WRITTEN REPORT RE EXCLUSIVITY CLAUSES IN ZERO HOURS CONTRACTS
Introduction
On 12 May 2021 the States Assembly agreed a package of measures relating to the operation of zero hours contracts in Jersey (P.32/2021 as amended). One element is an agreement to request the Minister for Social Security to bring forward for debate legislation prohibiting the use of so-called “exclusivity clauses” in zero-hours contracts.
The States’ agreement of May 2021 reflects an earlier agreement in November 2016 (P.92/2016), when a decision was taken that exclusivity clauses in zero-hours contracts should be prohibited.
The Minister for Social Security has now asked for law drafting to insert an Article into the Employment (Jersey) Law 2003 to make an exclusivity clause in a zero-hours contract unenforceable, and has lodged with this Written Report a Ministerial Decision to that effect.
Background
It is now the settled view in Jersey – in the light of several decisions of the Jersey Employment Tribunal – that those on zero hours contracts are “employees” for the purposes of the Employment Law. Employees on zero hours contracts are entitled to the same “day one” rights as other employees and to further protections under the Law after a period of time.
As the Report to the P.32/2021 amendment points out, this is a different situation to that which exists in the UK, where separate levels of protection have been created for “employees” and “workers”. “Workers” enjoy fewer protections and those on zero-hours contracts in the UK generally fall into this group.
In Jersey, rights for those employees on zero-hours contracts have been strengthened over the years. The latest development in the law in 2018 entitles any employee, including those working under the terms of a zero-hours contract, to request a change to their terms and conditions, including the right to ask to change a zero-hours contract to a fixed hours contract.
The ban on exclusivity clauses
The Minister for Social Security will shortly be issuing directions to the Employment Forum about the scope of the review it will undertake into the operation of zero-hours contracts in Jersey and into employee labour protections more generally, as agreed by the Assembly in P.32/2021.

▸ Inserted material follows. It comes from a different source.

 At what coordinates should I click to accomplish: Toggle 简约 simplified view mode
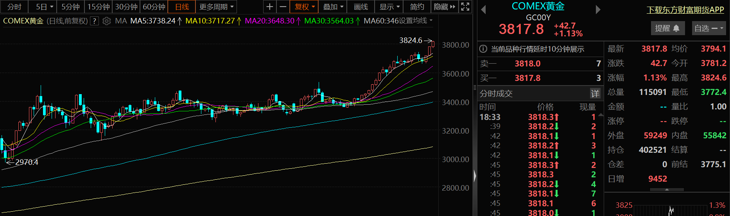click(417, 7)
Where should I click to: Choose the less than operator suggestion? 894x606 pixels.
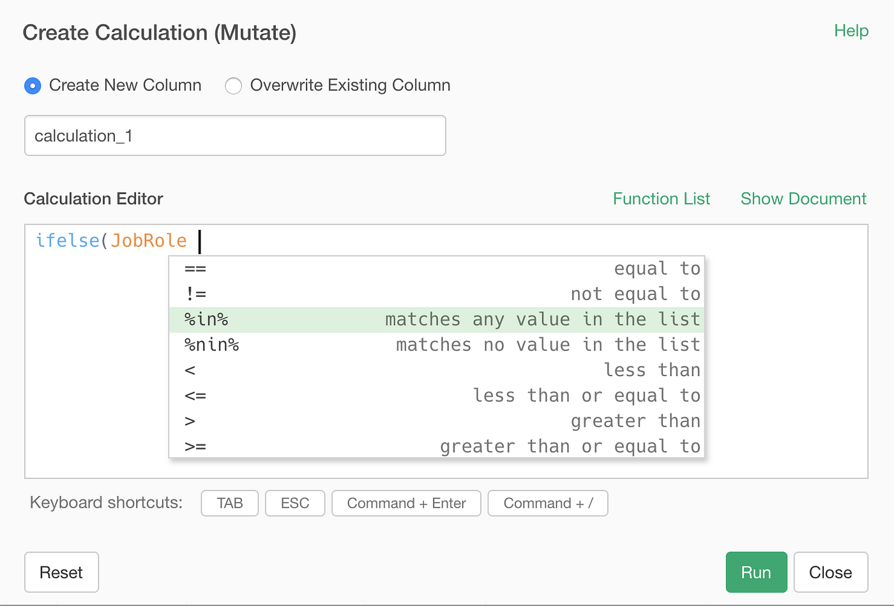pyautogui.click(x=436, y=370)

As a first step, the Minister is asking for law drafting to reflect the will of the Assembly to ban the use of exclusivity clauses in contractual agreements between employer and employee. This will be done by inserting a new Article into the Employment (Jersey) Law to make the use of an exclusivity clause unenforceable.

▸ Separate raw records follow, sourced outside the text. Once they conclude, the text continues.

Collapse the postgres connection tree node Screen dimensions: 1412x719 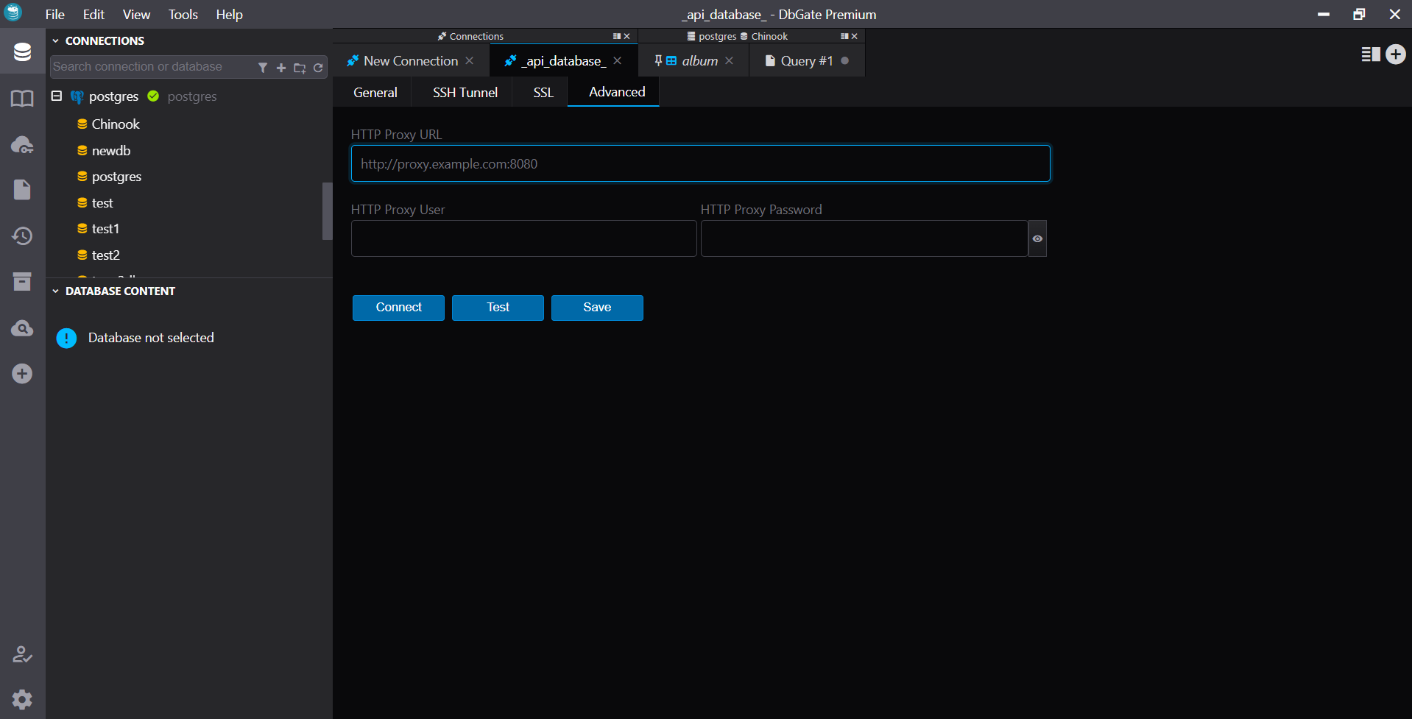coord(57,96)
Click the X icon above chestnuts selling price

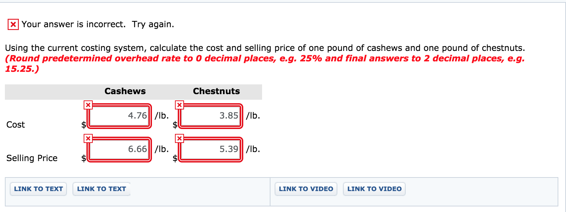pyautogui.click(x=179, y=138)
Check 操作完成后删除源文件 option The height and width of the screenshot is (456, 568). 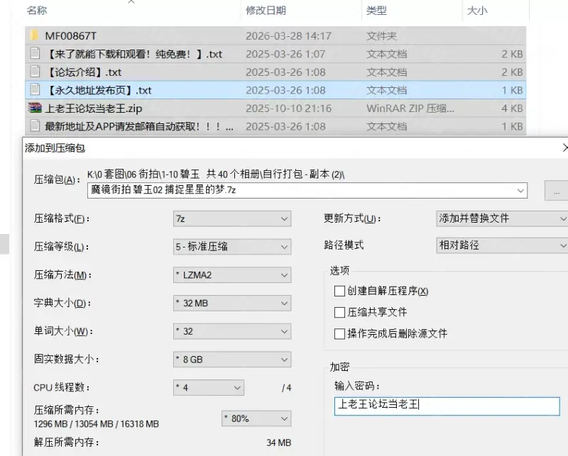pos(339,333)
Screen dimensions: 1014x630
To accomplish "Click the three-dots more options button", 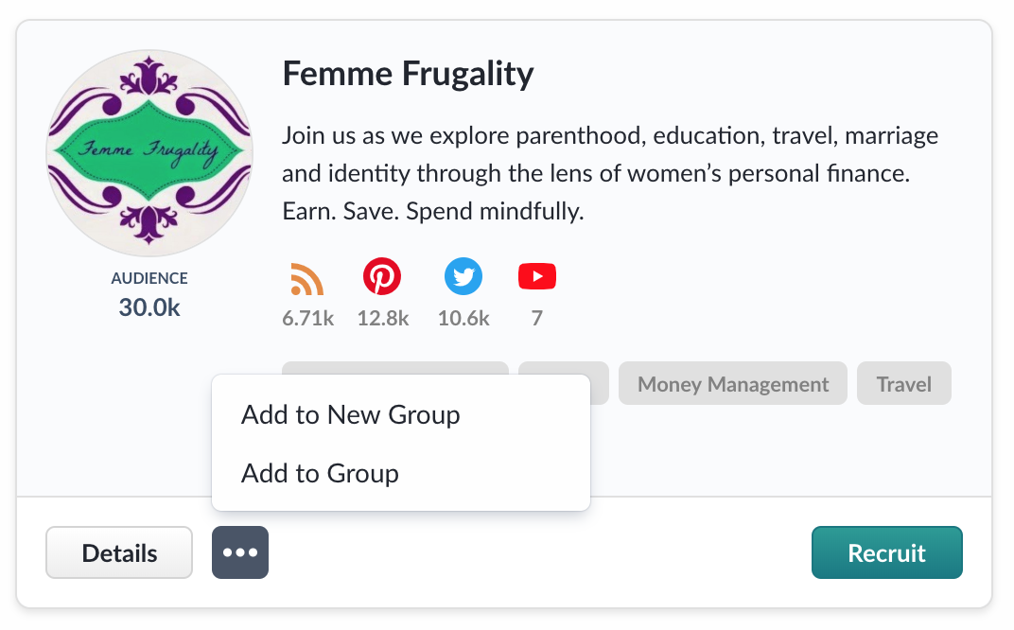I will tap(240, 552).
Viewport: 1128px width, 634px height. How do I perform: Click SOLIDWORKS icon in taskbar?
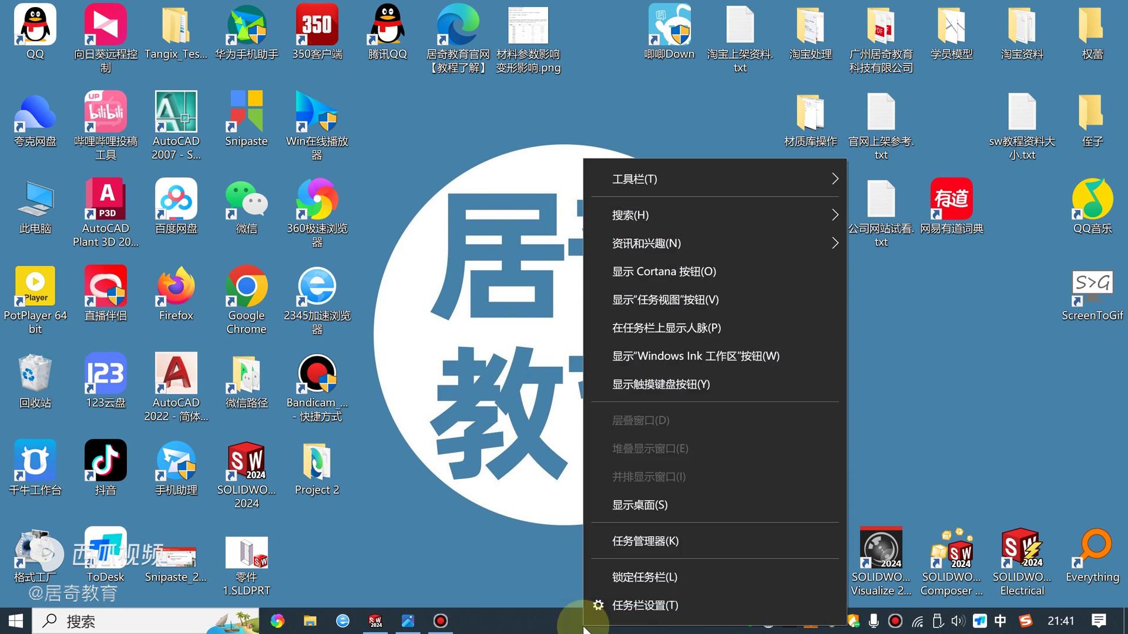[375, 621]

The Assembly has made it clear that any attempt by an employer to prevent an employee on a zero-hours contract from seeking or taking up employment on similar terms with another employer at the same time (which is what an exclusivity clause is designed to do) is unacceptable, and the Minister agrees.
Once law drafting is complete, the Minister will lodge the amendment for debate before the end of this Parliamentary term.
Financial and manpower implications
There are none arising from this Report.